There is inconsistent evidence regarding the efficacy of baclofen, a potent stereo-selective GABA-B agonist, for the treatment of alcohol use disorder. Researchers conducted a multisite double-blind placebo-controlled trial of high-dose baclofen (up to 150 mg), low-dose baclofen (30 mg), or placebo. Participants (N=151) were 18-70 years old, with DSM IV alcohol dependence, consuming ≥14 units/week (women) or ≥21 units/week (men) over a consecutive 30-day period with ≥2 heavy drinking days in the past 90 days. The trial consisted of a 6-week titration period, followed by a 10-week dose-stabilization period.
- In the high-dose baclofen group, the mean dose was 94 mg/day.
- There were no between-group differences in the primary outcome: time to first return to heavy drinking (defined as one heavy drinking day).
- There were no between-group differences in the proportion of participants returning to heavy drinking: 50% in the high-dose baclofen group, 48% in the low-dose group, and 47% in the placebo group. There were also no between-group differences in cumulative abstinence duration (62, 65, 62 days, respectively).
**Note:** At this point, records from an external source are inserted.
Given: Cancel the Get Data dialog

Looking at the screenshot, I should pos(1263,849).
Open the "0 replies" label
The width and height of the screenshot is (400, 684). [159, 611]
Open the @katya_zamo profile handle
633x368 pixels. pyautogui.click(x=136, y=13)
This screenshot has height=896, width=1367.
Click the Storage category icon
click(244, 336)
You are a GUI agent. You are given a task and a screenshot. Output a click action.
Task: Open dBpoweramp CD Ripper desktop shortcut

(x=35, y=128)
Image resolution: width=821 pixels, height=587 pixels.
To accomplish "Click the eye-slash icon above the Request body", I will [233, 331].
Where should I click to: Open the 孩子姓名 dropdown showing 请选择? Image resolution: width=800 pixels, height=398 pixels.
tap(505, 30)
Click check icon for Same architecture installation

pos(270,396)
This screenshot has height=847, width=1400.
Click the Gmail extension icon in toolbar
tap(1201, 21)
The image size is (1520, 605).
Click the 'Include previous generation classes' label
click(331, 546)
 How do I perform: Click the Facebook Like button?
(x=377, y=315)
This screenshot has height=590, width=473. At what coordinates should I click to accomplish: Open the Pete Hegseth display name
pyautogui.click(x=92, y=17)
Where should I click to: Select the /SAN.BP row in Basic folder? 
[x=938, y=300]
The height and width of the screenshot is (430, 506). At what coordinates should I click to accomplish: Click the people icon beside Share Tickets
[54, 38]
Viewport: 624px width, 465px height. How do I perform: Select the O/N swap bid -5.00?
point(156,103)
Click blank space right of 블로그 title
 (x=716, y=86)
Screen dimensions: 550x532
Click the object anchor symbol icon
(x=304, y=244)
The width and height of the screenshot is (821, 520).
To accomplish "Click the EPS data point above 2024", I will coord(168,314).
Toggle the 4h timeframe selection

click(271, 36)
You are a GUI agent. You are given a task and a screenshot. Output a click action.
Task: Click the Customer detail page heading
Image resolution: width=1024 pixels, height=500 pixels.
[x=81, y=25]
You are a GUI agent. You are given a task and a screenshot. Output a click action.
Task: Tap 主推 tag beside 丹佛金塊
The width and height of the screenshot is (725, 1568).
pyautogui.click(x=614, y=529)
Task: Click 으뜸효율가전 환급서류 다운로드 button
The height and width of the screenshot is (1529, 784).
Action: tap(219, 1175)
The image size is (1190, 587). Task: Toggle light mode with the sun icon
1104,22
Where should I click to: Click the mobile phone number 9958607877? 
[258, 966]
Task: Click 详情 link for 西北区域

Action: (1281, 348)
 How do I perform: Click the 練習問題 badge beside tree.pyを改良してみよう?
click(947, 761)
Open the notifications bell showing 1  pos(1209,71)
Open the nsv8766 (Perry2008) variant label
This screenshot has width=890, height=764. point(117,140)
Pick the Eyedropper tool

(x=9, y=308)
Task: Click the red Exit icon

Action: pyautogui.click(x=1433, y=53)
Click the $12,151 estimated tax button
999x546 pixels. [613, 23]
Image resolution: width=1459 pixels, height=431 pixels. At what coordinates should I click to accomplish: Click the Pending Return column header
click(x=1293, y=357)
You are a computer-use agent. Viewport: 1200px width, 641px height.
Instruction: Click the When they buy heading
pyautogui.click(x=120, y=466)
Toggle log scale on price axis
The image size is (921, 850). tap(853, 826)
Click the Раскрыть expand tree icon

- Similarly, there were no between-group differences in the study outcomes when analyses were restricted to the 10-week period with a stable dose.
Comments: This trial did not show an effect of either low or high doses of baclofen in patients with alcohol dependence. Although post hoc analyses suggested a dose-response effect, most participants did not reach the target dose due to side effects. Given these results, the prescription of high-dose baclofen for the treatment of alcohol use disorder is not currently supported by the evidence.
Nicolas Bertholet, MD, MSc
Reference: Beraha EM, Salemink E, Goudriaan AE, et al. Efficacy and safety of high-dose baclofen for the treatment of alcohol dependence: a multicentre, randomised, double-blind controlled trial. Eur Neuropsychopharmacol. 2016;26(12):1950-1959.